J1.1 Integrating air quality tools with the Wildland Fire Decision Support System

Monday, 24 January 2011: 4:00 PM
604 (Washington State Convention Center)
Narasimhan Larkin, USDA Forest Service, Seattle, WA; and M. Rorig, T. Strand, T. J. Brown, S. Raffuse, P. Lahm, and T. Zimmerman

Air quality is a growing concern in wildland fire management, particularly amid decreasing public tolerance for smoke and tightening national standards for particulate matter and ozone. Use of air quality tools within fire management has been hindered by their relative complexity and scattered availability, coupled with a lack of training. The Wildland Fire Decision Support System Air Quality (WFDSS-AQ) portal is an effort to overcome these hurdles and directly incorporate air quality tools into enterprise decision support system in use daily by fire managers, as well as to make the tools available to the broader community and public.
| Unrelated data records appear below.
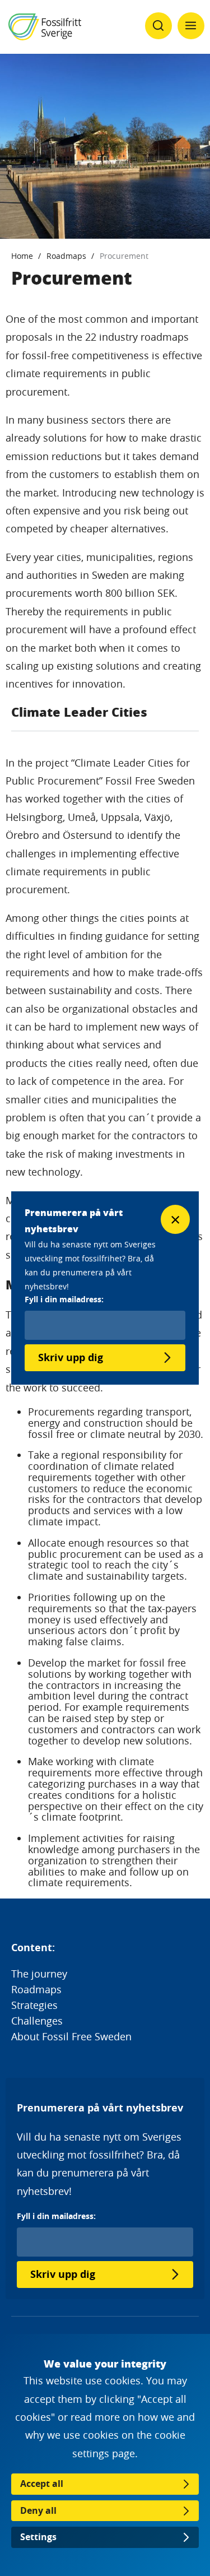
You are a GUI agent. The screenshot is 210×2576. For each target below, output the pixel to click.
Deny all (38, 2510)
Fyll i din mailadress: (56, 2216)
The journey (39, 1973)
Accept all (41, 2483)
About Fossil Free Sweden (71, 2036)
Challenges (37, 2020)
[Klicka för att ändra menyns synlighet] (191, 25)
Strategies (34, 2005)
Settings (38, 2537)
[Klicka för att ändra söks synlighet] (158, 25)
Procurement (124, 255)
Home (22, 255)
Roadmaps (66, 255)
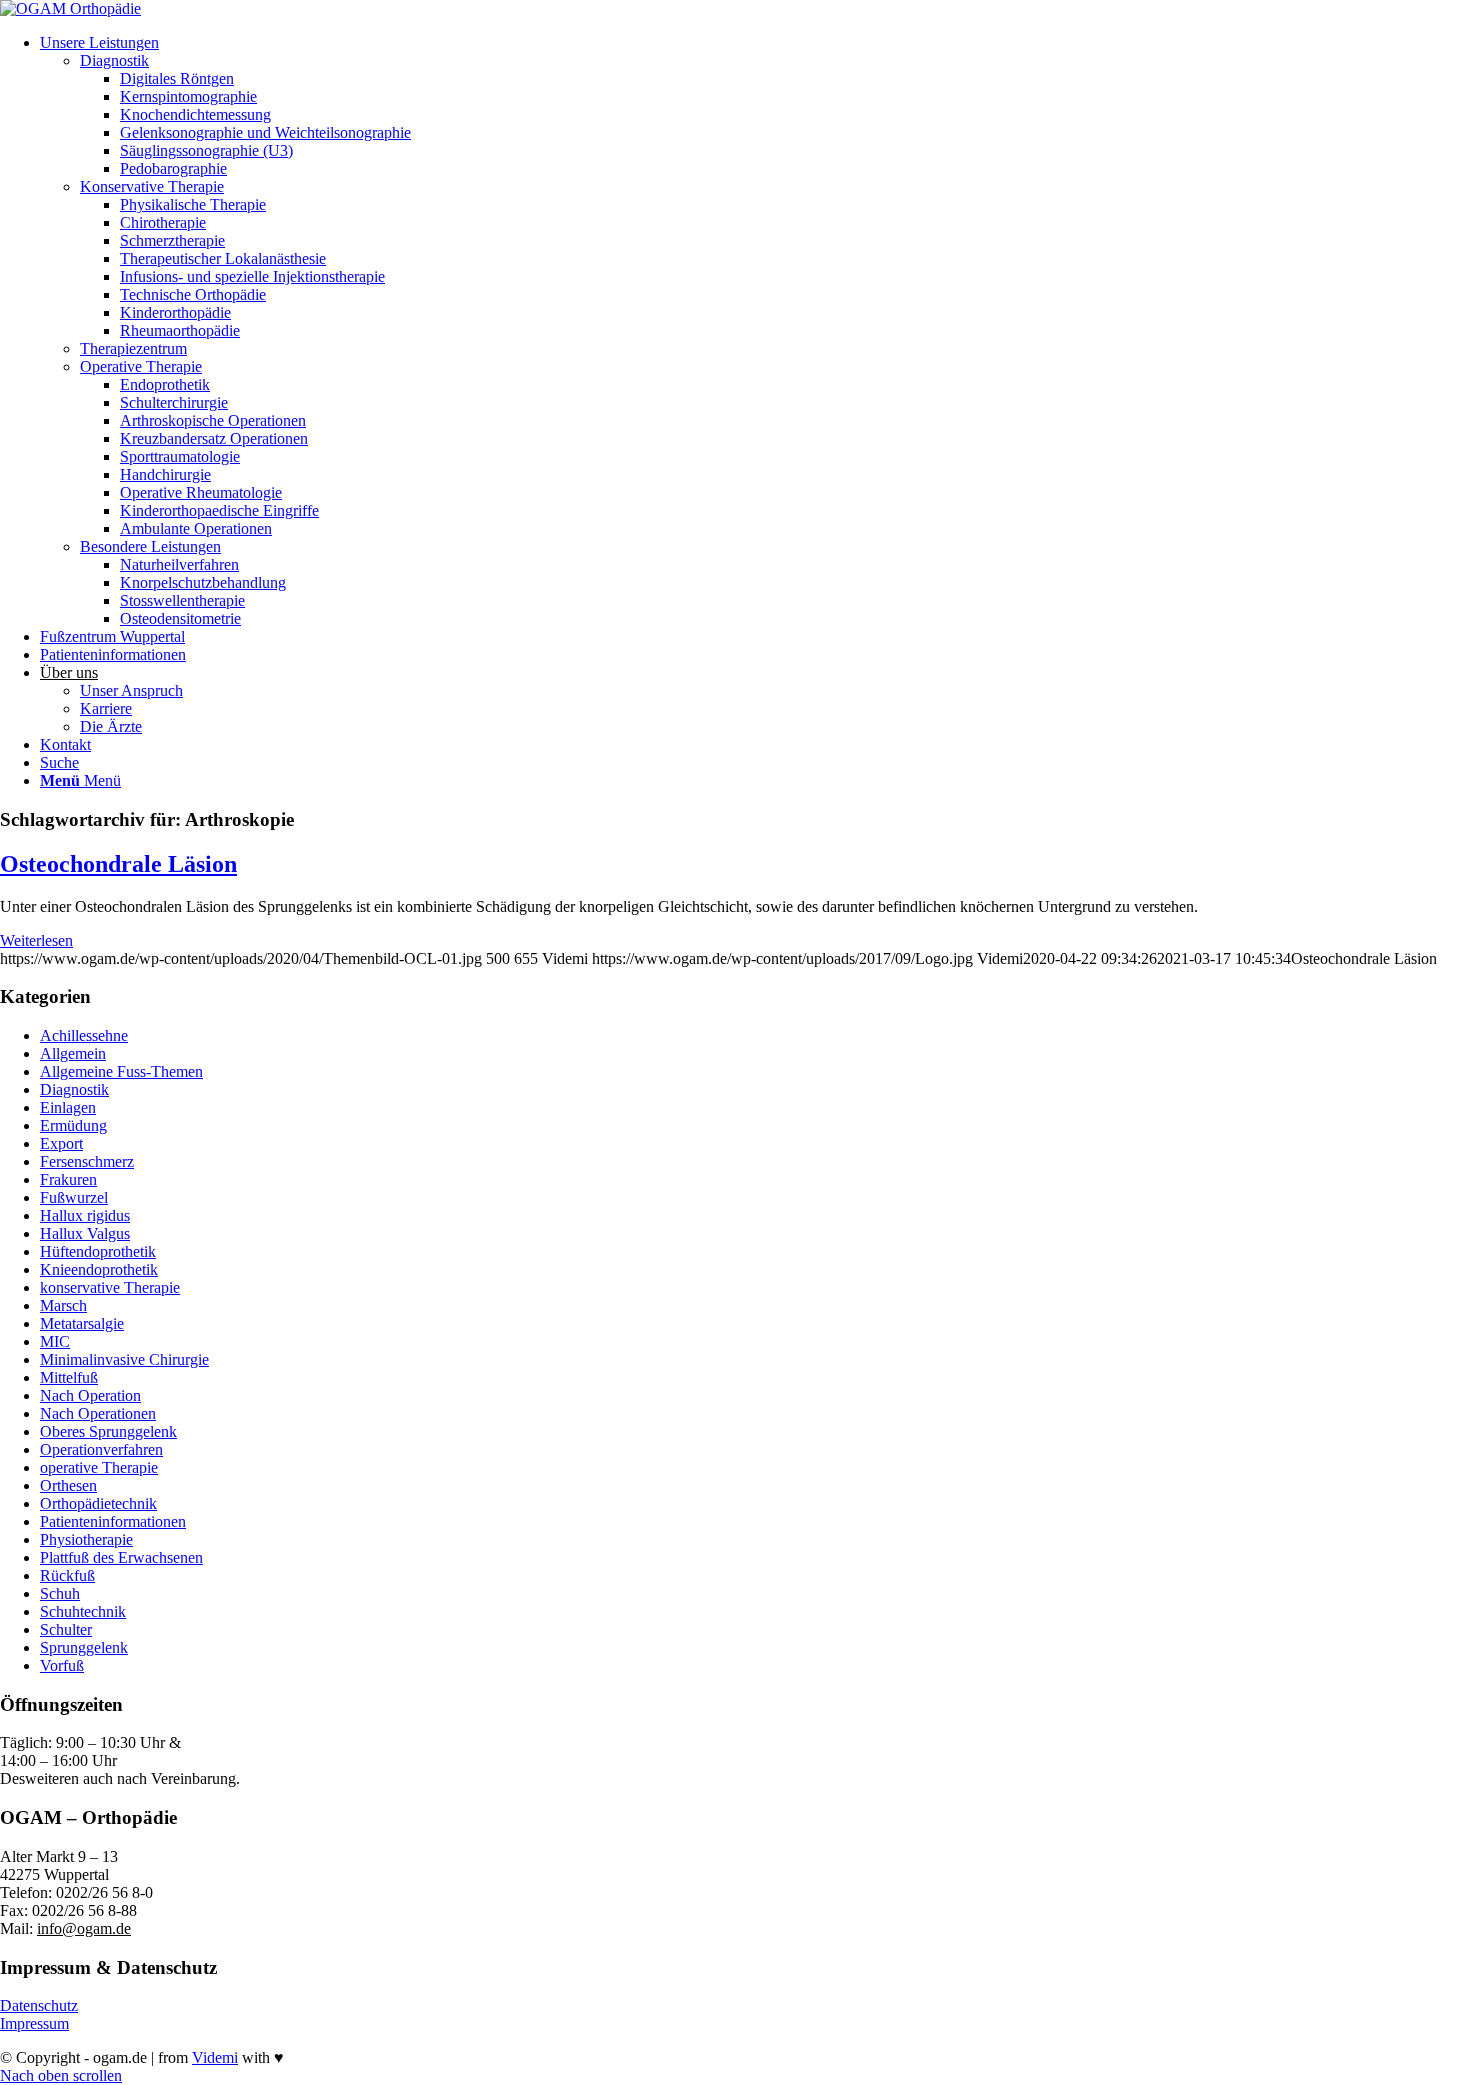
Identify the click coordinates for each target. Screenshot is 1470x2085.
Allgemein (73, 1053)
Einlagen (68, 1107)
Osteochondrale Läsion (118, 864)
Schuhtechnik (83, 1611)
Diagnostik (74, 1089)
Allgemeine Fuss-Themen (121, 1071)
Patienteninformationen (113, 1521)
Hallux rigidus (85, 1215)
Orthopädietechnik (98, 1503)
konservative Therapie (110, 1287)
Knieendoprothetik (99, 1269)
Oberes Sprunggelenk (108, 1431)
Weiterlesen (36, 940)
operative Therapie (99, 1467)
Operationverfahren (101, 1449)
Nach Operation (90, 1395)
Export (61, 1143)
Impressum (34, 2023)
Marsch (63, 1305)
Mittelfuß (69, 1377)
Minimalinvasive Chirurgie (124, 1359)
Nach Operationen (98, 1413)
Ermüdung (73, 1125)
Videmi (215, 2057)
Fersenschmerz (87, 1161)
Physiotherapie (86, 1539)
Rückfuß (67, 1575)
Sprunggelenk (84, 1647)
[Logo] (70, 8)
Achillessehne (84, 1035)
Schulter (66, 1629)
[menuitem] (755, 331)
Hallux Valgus (85, 1233)
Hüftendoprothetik (98, 1251)
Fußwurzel (74, 1197)
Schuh (60, 1593)
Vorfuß (62, 1665)
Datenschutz (39, 2005)
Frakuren (68, 1179)
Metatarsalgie (82, 1323)
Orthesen (68, 1485)
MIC (55, 1341)
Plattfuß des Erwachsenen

The WFDSS-AQ website allows the user to connect to multiple web-based smoke tools using a single site. Included in the portal suite are tools that give pertinent weather, fire, and air quality information. These include fire location, and fuels and fire consumption and emissions models, meteorological mixing height and transport wind climatologies and forecasts, smoke forecasts, and customizable smoke trajectory and dispersion modeling. The scale of smoke information ranges from regional to national and the output is in graphical and textual forms. The WFDSS-AQ portal is designed to provide users with air quality data and customizable modeling capabilities that would otherwise be inaccessible, by providing training and help features, to make this information usable in real-world decisions.